• QUOTED PASSAGE:
— Start —

Optimizing MySQL InnoDB insert through PHP

697 Views Asked by At

I've a Cronjob script, written in PHP with following requirements:

  • Step 1 (DB server 1): Get some data from multiple tables (We have lot of data here)
  • Step 2 (Application server): Perform some calculation
  • Step 3 (DB Server 2): After calculation, insert that data in another database(MySQL)/table(InnoDB) for reporting purpose. This table contains 97 columns, actually different rates, which can not be normalized further. This is different physical DB server and have only one DB.

Script worked fine during development but on production, Step 1 returned approx 50 million records. Result, as obvious, script run for around 4 days and then failed. (Rough estimation, with current rate, it would have taken approx 171 days to finish)

Just for note, We were using prepared statements and Step 1 is getting data in bunch of 1000 records at a time.

What we did till now

Optimization Step 1: Multiple values in insert & drop all indexes

Some tests showed insert (Step 3 above) is taking maximum time (More then 95% time). To optimize, after some googling, we dropped all indexes from table, and instead of one insert query/row, we are not having one insert query/100 rows. This gave us a bit faster insert but still, as per rough estimate, it will take 90 days to run cron once, and we need to run it once every month as new data will be available every month.

Optimization step 2, instead of writing to DB, write to csv file and then import in mysql using linux command.

This step seems not working. Writing 30000 rows in CSV file took 16 minutes and we still need to import that CSV file in MySQL. We have single file handler for all write operations.

Current state

It seems I'm now clueless on what else can be done. Some key requirements:

  • Script need to insert approx 50,000,000 records (will increase with time)
  • There are 97 columns for each records, we can skip some but 85 columns at the minimum.
  • Based on input, we can break script into three different cron to run on three different server but insert had to be done on one DB server (master) so not sure if it will help.

However:

  • We are open to change database/storage engine (including NoSQL)
  • On production, we could have multiple database servers but insert had to be done on master only. All read operations can be directed to slave, which are minimal and occasional (Just to generate reports)

— End —

• SUPPLIED INFORMATION:
— Start —

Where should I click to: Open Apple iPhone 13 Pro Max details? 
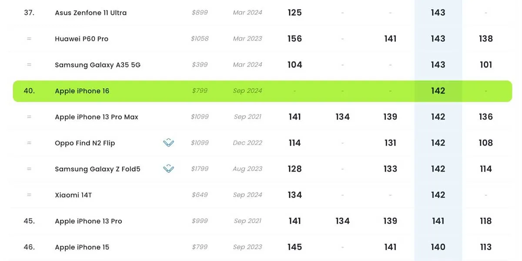tap(96, 117)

— End —

• GOALS:
(A) In the MySQL insert thread, how long did it take to write 30000 rows to the CSV file?
(B) What are the steps of the cron job script described in the MySQL insert thread, and on which server does each step run?
(C) Output the part of the MySQL insert thread starting with "This step seems" and going on through "all write operations.".
The data plays no part in what follows.

• THE SOLUTIONS:
(A) 16 minutes.

(B)
- Step 1, DB server 1: get data from multiple tables.
- Step 2, application server: perform some calculation.
- Step 3, DB Server 2: insert the calculated data into another MySQL database and InnoDB table for reporting.

(C)
This step seems not working. Writing 30000 rows in CSV file took 16 minutes and we still need to import that CSV file in MySQL. We have single file handler for all write operations.